The management of an anastomotic leak post eosphagectomy is a condition associated with a high morbidity and mortality. The diagnosis can be obvious, though it can present in a number of unusual ways:

Pleural effusion

Pneumothorax

Pain

Pyrexia

Atrial fibrillation

Collapse

Unwell

High white cell count

Increasing acidoisis

Pulmonary deterioration

BASICALLY ANY UNEXPECTED CAUSE IN THE DETERIORATION OF A PATIENT POST EOSPHAGECTOMY CAN BE CAUSED BY AN ANASTOMOTIC LEAK AND SHOULD PROMPT THE PERFORMANCE OF A CONTRAST SWALLOW.


 

Anastomotic leaks can be classified into cervical and intrathoracic

Cervical leaks can be managed conservatively if the leak is small, the patient is well and their is no mediastinal spread, by TPN or distal enteral feeding and opening the neck incision.
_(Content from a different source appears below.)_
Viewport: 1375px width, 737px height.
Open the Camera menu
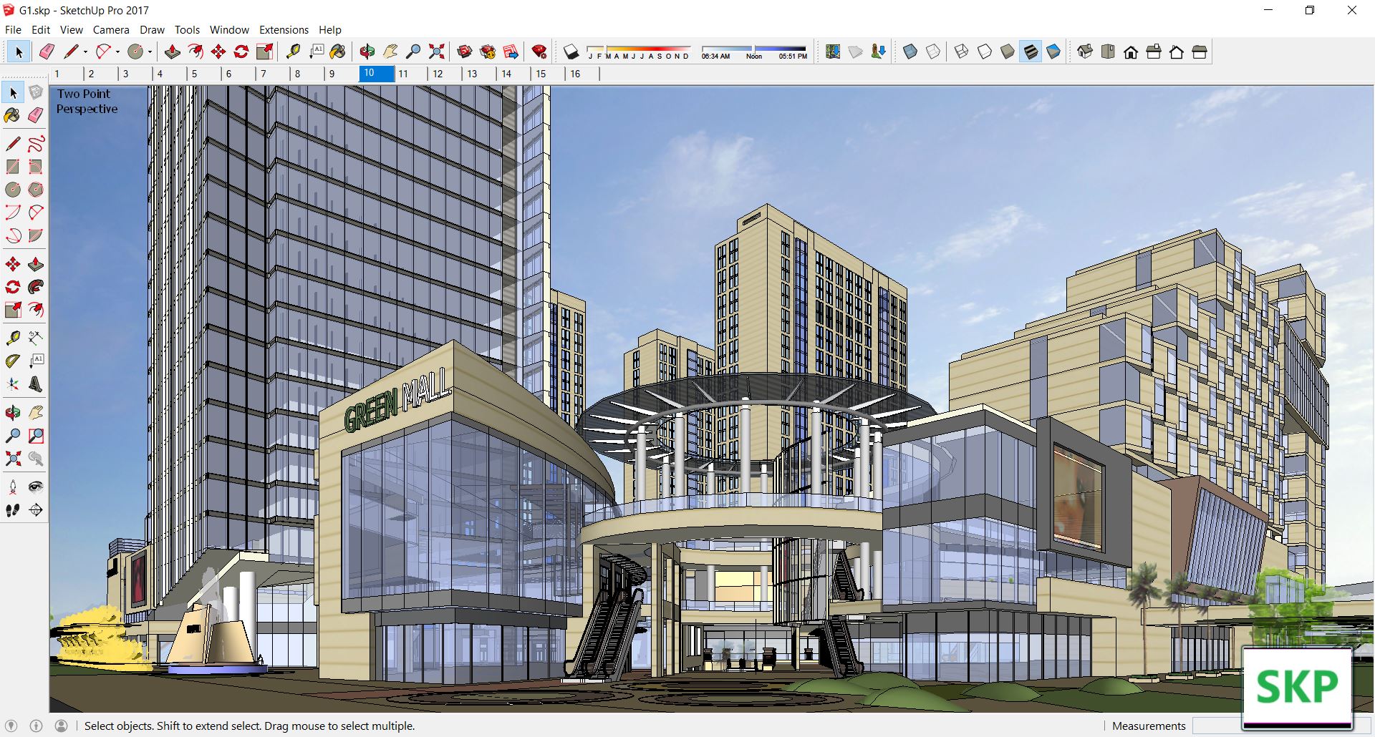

Intrathoracic leaks, unless discovered incidentally on a contrast study in a completely well patient, should probably mainly be managed operatively. We have found that contrast studies generally underestimate the size of the anastomotic leak.

Virtually all anastomotic leaks are caused by vascular ischaemia of the oesophageal replacement conduit, which is usually the stomach. This means that operative intervention rarely will consist of simply putting in a couple of extra stitches.


Operative management

 

Original wound is reopened

The pleural cavity is cleaned out

The anastomosis is inspected to assess the cause of the leak

Only rarely will a re anastomosis be performed as often the operating area is contaminated and the patients are quite often grossly septic and haemodynamically unstable. 

The anastomosis is quite often taken down and the proximal oesophagus is stapled closed. 

The oesphageal replacement conduit is then stapled through at a level that has an obvious good blood supply. 

This is then dropped back into the abdomen. 

A feeding jejunostomy is inserted 

The cervical oesophagus is mobilised via a neck incision for for a fistula

The patient is then closed up and transferred back to the ITU.